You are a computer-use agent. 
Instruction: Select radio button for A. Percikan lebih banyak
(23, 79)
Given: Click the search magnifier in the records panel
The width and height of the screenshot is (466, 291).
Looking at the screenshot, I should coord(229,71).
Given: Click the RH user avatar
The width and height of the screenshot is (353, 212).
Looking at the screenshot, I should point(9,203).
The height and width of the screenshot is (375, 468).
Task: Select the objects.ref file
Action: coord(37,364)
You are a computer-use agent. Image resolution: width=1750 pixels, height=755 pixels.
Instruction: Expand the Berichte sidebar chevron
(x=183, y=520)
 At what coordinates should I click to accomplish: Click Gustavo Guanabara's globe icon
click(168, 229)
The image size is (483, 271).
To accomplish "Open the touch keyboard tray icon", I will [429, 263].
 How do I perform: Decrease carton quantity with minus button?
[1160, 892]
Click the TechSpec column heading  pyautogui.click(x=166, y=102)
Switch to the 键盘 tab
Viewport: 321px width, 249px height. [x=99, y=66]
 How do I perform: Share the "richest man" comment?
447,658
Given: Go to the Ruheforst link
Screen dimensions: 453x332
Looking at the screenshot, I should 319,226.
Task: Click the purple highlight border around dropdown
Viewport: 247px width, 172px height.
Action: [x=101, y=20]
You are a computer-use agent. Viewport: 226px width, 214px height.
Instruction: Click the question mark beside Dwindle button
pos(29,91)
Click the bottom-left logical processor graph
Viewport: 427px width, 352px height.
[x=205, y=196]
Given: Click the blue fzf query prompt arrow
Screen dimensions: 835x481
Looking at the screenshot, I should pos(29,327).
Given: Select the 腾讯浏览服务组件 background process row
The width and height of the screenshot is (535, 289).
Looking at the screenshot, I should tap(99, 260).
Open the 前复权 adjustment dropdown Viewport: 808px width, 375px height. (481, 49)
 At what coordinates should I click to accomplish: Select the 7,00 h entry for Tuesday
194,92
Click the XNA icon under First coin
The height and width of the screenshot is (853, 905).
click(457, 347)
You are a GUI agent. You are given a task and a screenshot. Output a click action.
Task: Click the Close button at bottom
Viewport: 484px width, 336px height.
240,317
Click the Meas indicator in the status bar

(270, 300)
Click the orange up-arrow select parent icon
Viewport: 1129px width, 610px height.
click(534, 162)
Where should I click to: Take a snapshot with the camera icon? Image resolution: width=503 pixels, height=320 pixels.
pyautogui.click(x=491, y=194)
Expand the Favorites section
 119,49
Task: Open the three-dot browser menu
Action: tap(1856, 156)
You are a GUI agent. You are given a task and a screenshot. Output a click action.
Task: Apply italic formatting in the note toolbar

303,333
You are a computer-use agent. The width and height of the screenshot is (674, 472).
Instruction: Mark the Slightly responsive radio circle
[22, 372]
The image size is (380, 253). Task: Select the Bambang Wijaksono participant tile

********************

▶ [What the task asks]
In the listing above, locate the line containing "At what coordinates should I click to accomplish: Click" and the line containing "Given: Go to the Ruheforst link". Transcribe those two lines and everything between them, exactly as written.

▶ [Response area]
 At what coordinates should I click to accomplish: Click Gustavo Guanabara's globe icon
click(168, 229)
The image size is (483, 271).
To accomplish "Open the touch keyboard tray icon", I will [429, 263].
 How do I perform: Decrease carton quantity with minus button?
[1160, 892]
Click the TechSpec column heading  pyautogui.click(x=166, y=102)
Switch to the 键盘 tab
Viewport: 321px width, 249px height. [x=99, y=66]
 How do I perform: Share the "richest man" comment?
447,658
Given: Go to the Ruheforst link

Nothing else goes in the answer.